I'm sure it's nothing. I was joking about it more than anything.

Sent from my SM-G900V using Tapatalk


----------



## azrancher (Dec 14, 2014)

Sasquatch said:


> I'm sure it's nothing. I was joking about it more than anything.


Perhaps you forgot to feed the fish, same thing happens when I forget to feed the baby chicks...

*Rancher*


----------



## Sasquatch (Dec 12, 2014)

azrancher said:


> Perhaps you forgot to feed the fish, same thing happens when I forget to feed the baby chicks...
> 
> *Rancher*


They are well fed. I feed them baby chicks.
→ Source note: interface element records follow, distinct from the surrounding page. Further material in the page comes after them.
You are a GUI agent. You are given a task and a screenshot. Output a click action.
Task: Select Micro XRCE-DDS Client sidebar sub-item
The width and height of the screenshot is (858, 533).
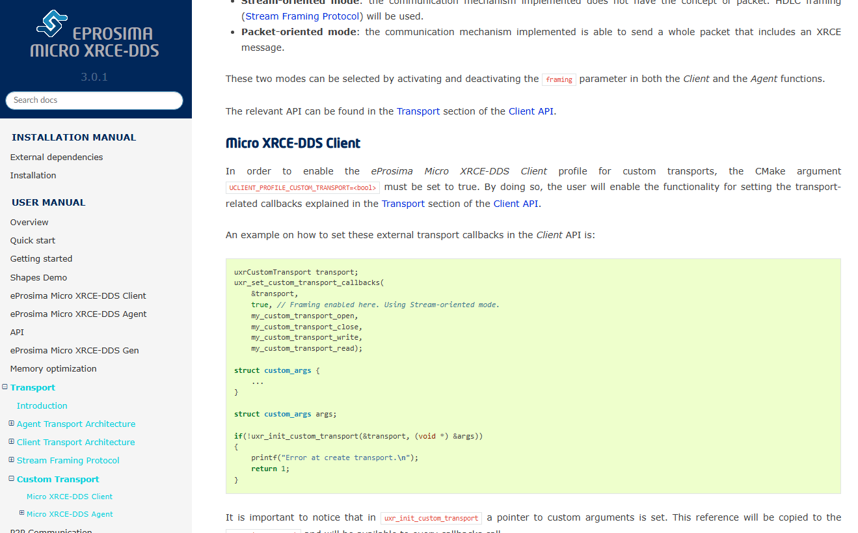70,497
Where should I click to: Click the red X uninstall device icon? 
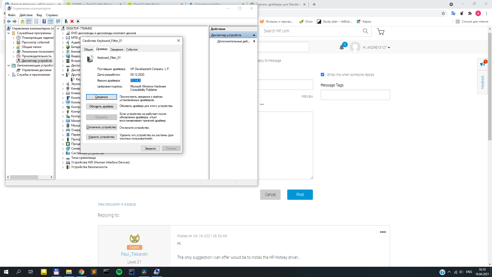tap(72, 22)
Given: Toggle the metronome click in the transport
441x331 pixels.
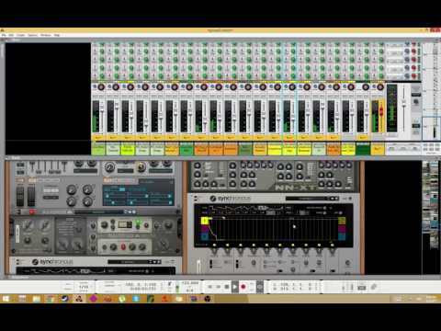Looking at the screenshot, I should pyautogui.click(x=169, y=284).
Did I forget to mention they're piranha?

Sent from my SM-G900V using Tapatalk


----------



## azrancher (Dec 14, 2014)

I'll bet they like mice too, I used to raise mice just to feed my snakes.

Stay safe Sas.

*Rancher*


----------



## Inor (Mar 22, 2013)

If SHTF in your area, just hop east on I-10 until you smell the hops. That will be me. Head south a mile or two and you are home brother.


----------



## Sasquatch (Dec 12, 2014)

Inor said:


> If SHTF in your area, just hop east on I-10 until you smell the hops. That will be me. Head south a mile or two and you are home brother.


Already got your place locked into my GPS. If we get hit with an EMP I have it memorized. I'll make it your way...hopefully sooner than later brotha!


----------



## maine_rm (Jun 24, 2017)

Sasquatch said:


> Already got your place locked into my GPS. If we get hit with an EMP I have it memorized. I'll make it your way...hopefully sooner than later brotha!


Boys night!


----------



## Camel923 (Aug 13, 2014)

Maybe Aunt Ester (Maxine Waters) is coming to see you. That would freak out any decent living creature. Rumor has it that she loves sasquatch.


----------



## A Watchman (Sep 14, 2015)

'That was some good stuff huh Squatch ...... here is the clip for those who are lost about the "big one". When ya get done with Sanford and son re-runs, catch some Barney Miller!


----------



## sideKahr (Oct 15, 2014)

George Bush or Donald Trump? At least your fish will survive.


----------



## Denton (Sep 18, 2012)

Seems California hasn't tried to one-up Texas, yet.


----------



## inceptor (Nov 19, 2012)

Denton said:


> Seems California hasn't tried to one-up Texas, yet.


Ya know they hate Texas. Kinda breaks my heart. :vs_laugh:


----------